* EXTRAIT DU TEXTE *
§ §

Selon le même témoin, au moment où commence le siège d'Hippone, « ... des innombrables églises d'Afrique à peine trois restaient debout, c'étaient celles de Carthage, d'Hippone et de Cirta, qu'une protection spéciale de Dieu avaient jusqu'alors préservées de la ruine ». Dans un pareil « contexte » les actes de courage, allant jusqu'au martyre, ne manquèrent pas de chrétiens voulant sauver leur foi et leurs temples : évêques, clercs ou simples fidèles brûlés vifs sur le parvis de leur église ou, supplice raffiné, mourant la bouche remplie de plomb fondu...

Traité de paix avec l'Empire

Quoi qu'il en soit de la suite des événements, la longue résistance d'Hippone a certainement permis aux Impériaux de fortifier soigneusement Carthage, de la rendre imprenable, de la sauver pour un temps. Arrivés en Byzacène, à la pointe orientale de l'Afrique du Nord, Genséric semble donc renoncer à prendre Carthage. Il a grand besoin de repos et son peuple également. Dès lors la situation se stabilise ; les hostilités sont « au point mort ». On s'observe, on se supporte, on ne combat plus. Un modus vivendi s'établit qui va durer quatre années environ.

§ §

* CONSIGNE *
Reprenez le texte consacré à Genséric et au siège d'Hippone, en le poursuivant après sa dernière phrase.

* DONNÉES FOURNIES *
§ §

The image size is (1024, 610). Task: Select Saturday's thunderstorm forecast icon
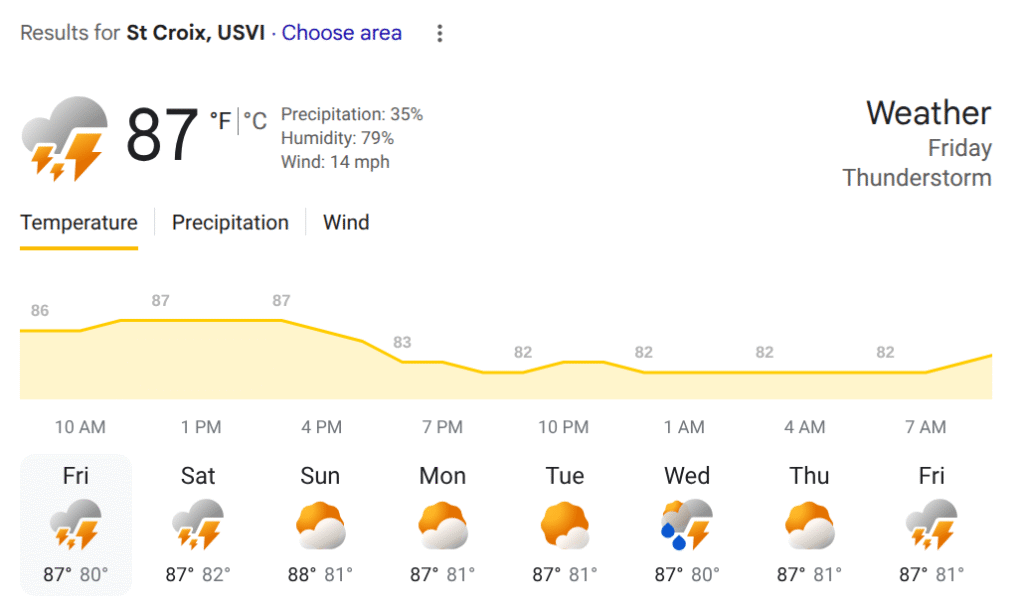(198, 525)
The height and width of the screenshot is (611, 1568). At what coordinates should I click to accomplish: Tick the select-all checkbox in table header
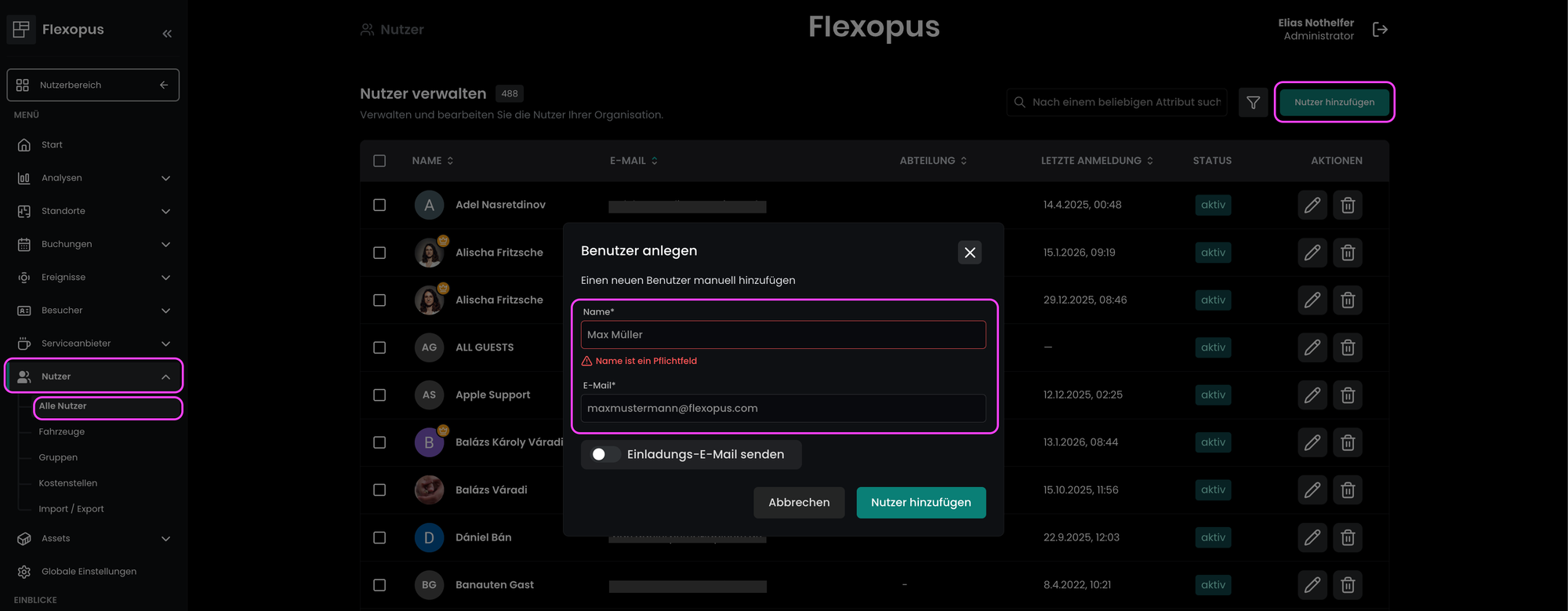click(379, 161)
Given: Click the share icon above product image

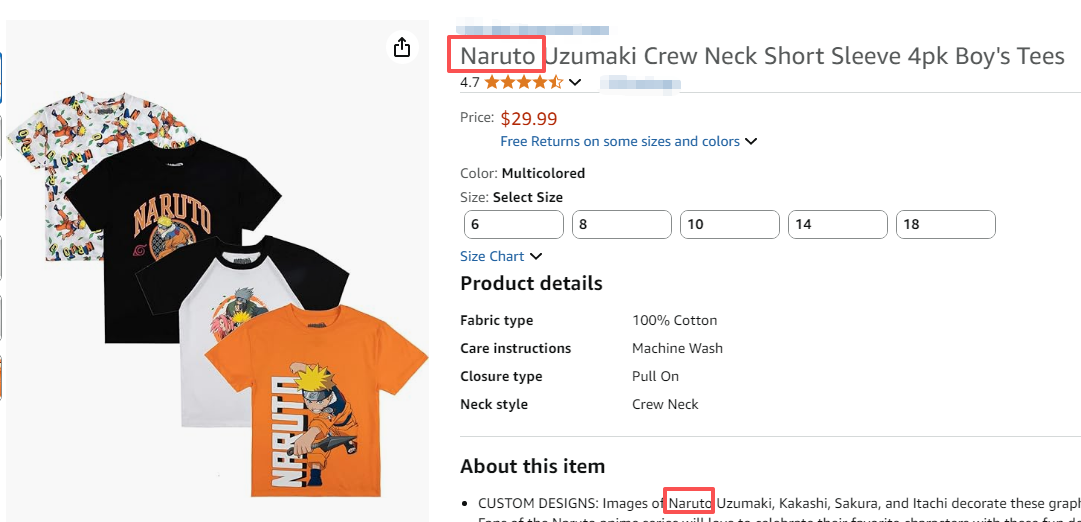Looking at the screenshot, I should point(402,48).
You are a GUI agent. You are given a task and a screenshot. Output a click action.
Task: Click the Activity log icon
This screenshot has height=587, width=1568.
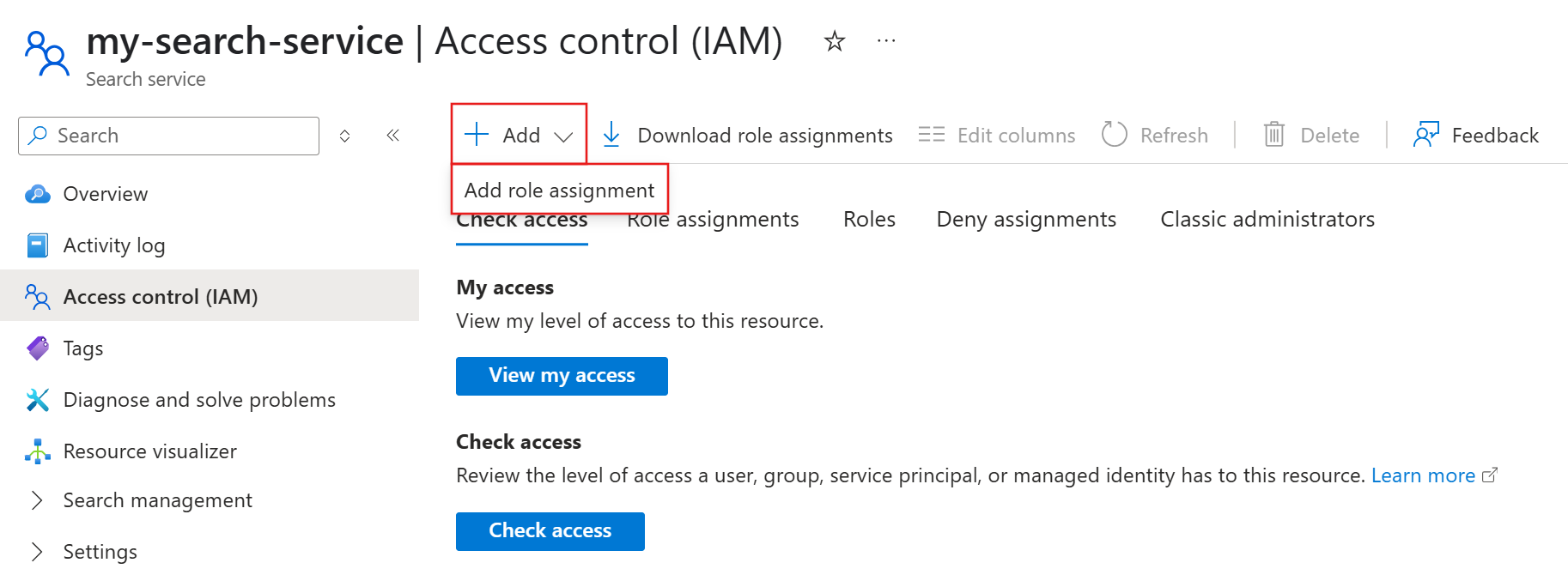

§ §

* RÉPONSE À LA CONSIGNE *
Et, en 435, désespérant de voir décamper les Vandales, l'Empire se résigne à la seule solution raisonnable : il se décide à signer un traité de paix. Les plénipotentiaires arrivent, l'on discute, et l'on marchande (un peu pour la forme !) et, au mois de février 435, le traité de paix est signé à Hippone.
Les Vandales deviennent une seconde fois (2) des fédérés de l'Empire, assujettis à un tribut (probablement payé en blé). Ils reçoivent des terres, pouvant occuper librement les Mauritanies et une partie de la Numidie avec Calama (Guelma). Genséric, roi des Vandales, devient fonctionnaire et général de l'Empire dont l'intégrité est ainsi théoriquement sauvée. Pour gage de sa loyauté le roi donne son fils Huneric parmi les otages que l'on embarque pour l'Italie.
Pratiquement, les Barbares ont atteint leur but de guerre, ils sont chez eux en Afrique. Victoire extraordinaire quand on y songe, bien que la non possession de Carthage, dernier et prestigieux bastion de l'Afrique romaine auquel l'Empire s'accroche, soit une sérieuse limitation à leur succès. Limitation dont Genséric a parfaitement conscience, n'en doutons pas.

Prise de Carthage

Genséric s'installe à Hippone qu'il prend pour capitale Le port accueille la flotte vandale. Et le roi, habile à dissimuler ses intentions perfides, attend le moment propice pour rompre ce traité qu'il considère, en fait, comme une simple trêve.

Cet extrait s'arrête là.